Two Jacksonville companies picked for New Mexico aerospace accelerator (Oct. 31, 2022) — Aerospace is a burgeoning industry in New Mexico, and a new development program hopes to propel companies even higher.
Eighteen companies are set to receive technical support, capital resources, mentoring and networking through the NewSpace New Mexico Ignitor program, which launched today.
The companies involved in the program include two from Jacksonville: Modal Tech, a software development company; and TYBRAM, a training systems management and support company that has done work for the Navy and Air Force.
The companies in the Ignitor program will have access to different services depending on their “readiness levels,” said Casey DeRaad, NewSpace New Mexico founder and CEO.
For example, NewSpace New Mexico, a nonprofit organization based in Albuquerque, can connect a company with a potential client if it has a product ready to sell, DeRaad said. Or, if one of the companies is still in its concept stage, the Air Force Research Laboratory (AFRL) can help conduct a market analysis to figure out where to take the idea.
“There’s not a one-size-fits-all curriculum that you can put together for these companies,” DeRaad said. “They all need different things.”
NewSpace put together a “basic menu of resources,” DeRaad said, that all companies can access. That menu includes mentoring and opportunities to connect with other businesses in the program. But each company will get to chart their own course, tailored to their own needs.
The program is intended to help connect small- to medium-sized companies with resources and money. DeRaad used a bow-tie analogy to explain the program. The aerospace companies are on one end of the tie and the resources and money are the other end. NewSpace’s Ignitor program is the knot — or the connector — in the middle.
Most of the money for the program is coming from an intermediary grant agreement NewSpace struck with AFRL. AFRL will also provide hardware equipment and facility space for participating companies.
The Ignitor program had hoped to secure federal dollars from the U.S. Economic Development Administration via a New Mexico Space Valley Coalition proposal, which NewSpace New Mexico is a member of.
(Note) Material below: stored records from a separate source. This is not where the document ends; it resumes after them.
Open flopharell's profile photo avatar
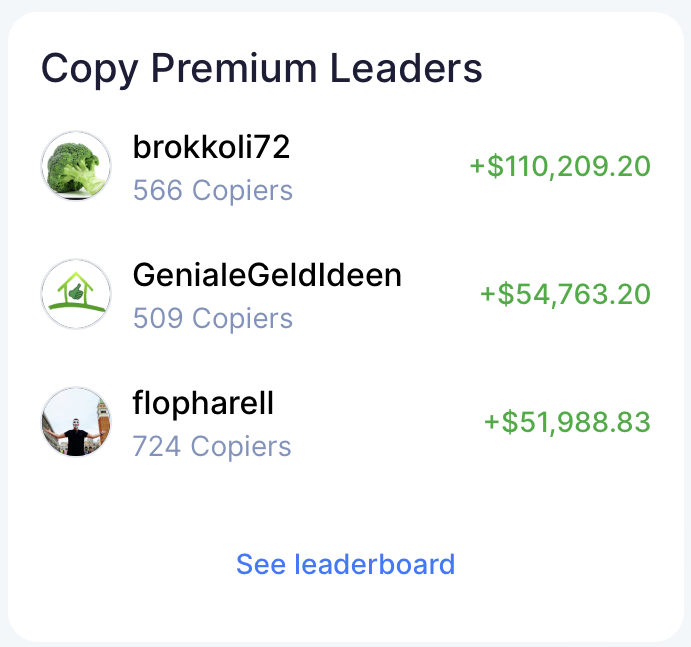This screenshot has width=691, height=647. coord(76,422)
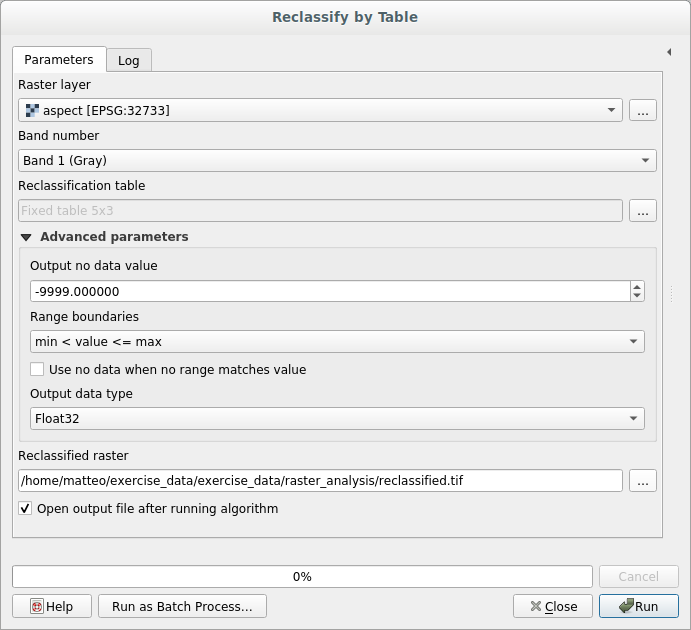
Task: Collapse the side help panel arrow
Action: pos(668,51)
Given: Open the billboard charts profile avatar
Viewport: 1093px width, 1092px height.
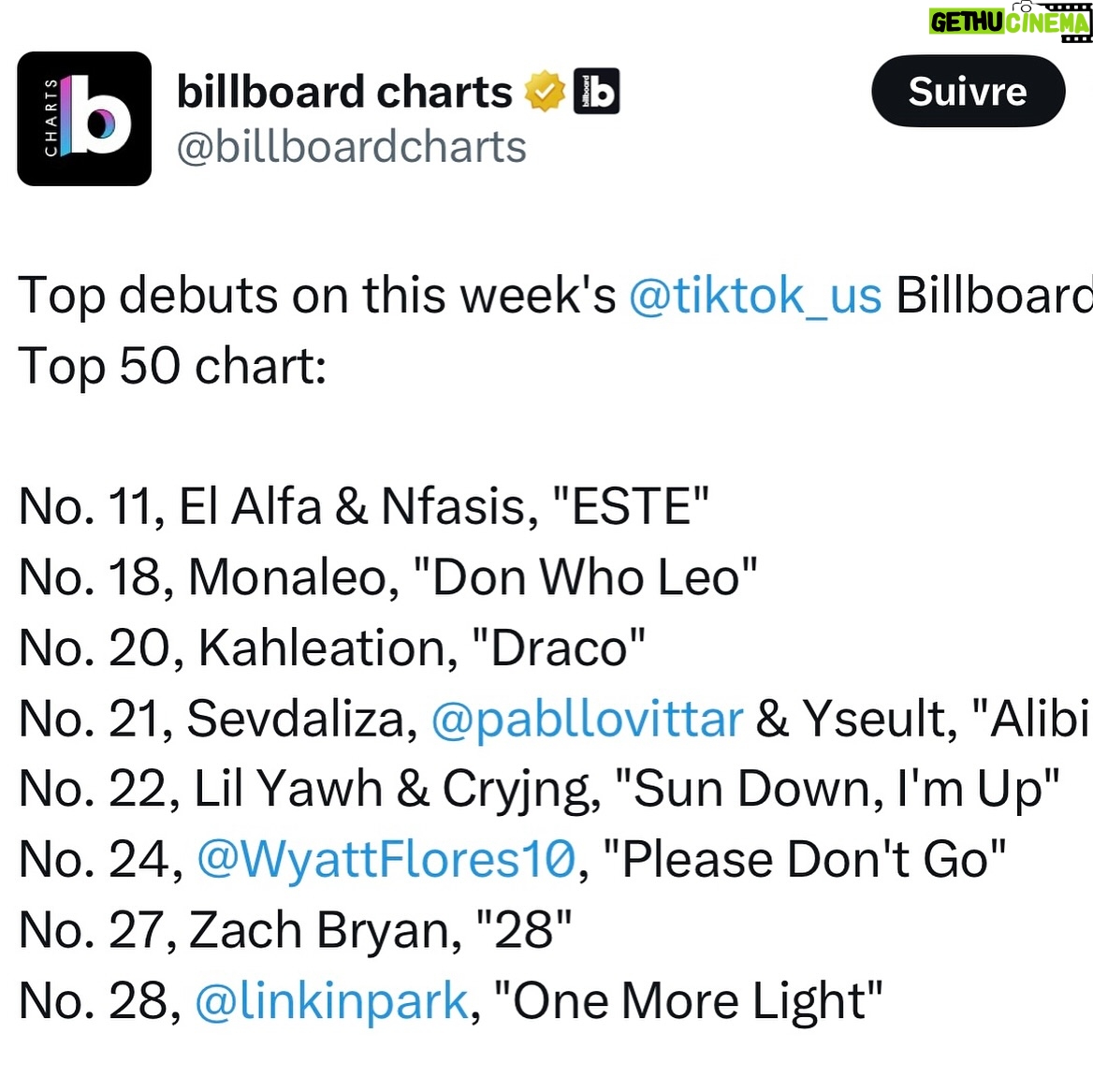Looking at the screenshot, I should click(84, 119).
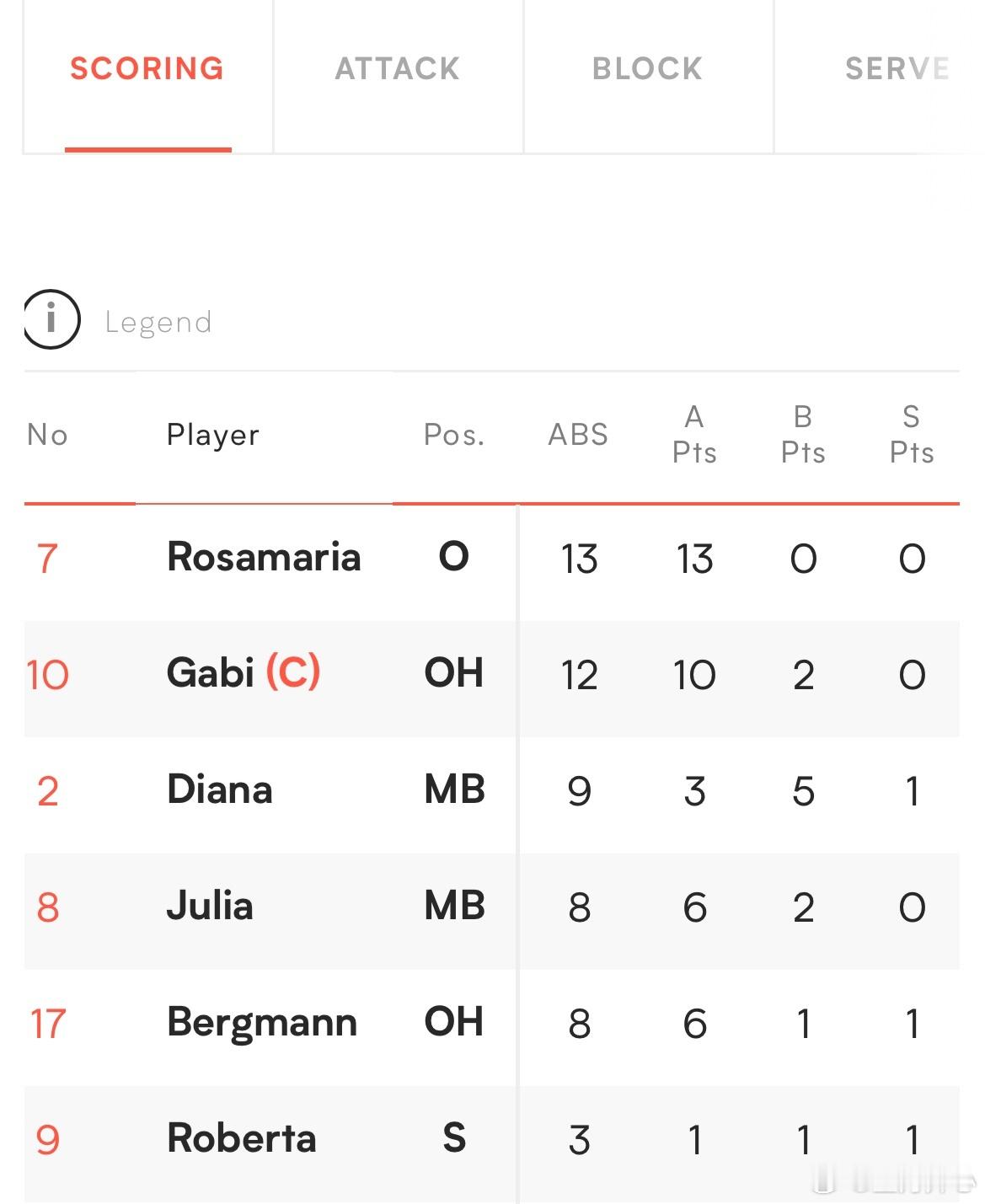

While that proposal was not awarded funds, DeRaad said she plans to turn to other federal funding as the program grows.
Down the road, DeRaad said participating companies will be able to pay money back into the program, so that NewSpace doesn’t have to solely rely on grants or federal funds.
But in the meantime, she said, “the [AFRL] grant allows us to test it out and to make sure that these services are really helpful to these companies.”
The initial 18 companies are only the first iteration. Applications are accepted on a rolling basis. DeRaad expects companies to stay with the program anywhere from three months to a year, depending on their stage of development.
The program’s goal is for each company to move up in it readiness level, land lucrative contracts and/or transfer their technologies into consumer products, DeRaad said. NewSpace plans to get feedback from companies both during participation and once they are finished — to see if the program has delivered on its intended purpose.
“For the smaller and medium companies, there are a lot of barriers,” DeRaad said. “The barriers are access to high-cost equipment, access to expertise to guide them, not knowing how to navigate to the right funding sources, being able to demonstrate your technology and get it in front of the right people. That’s where this Ignitor is helping these companies.”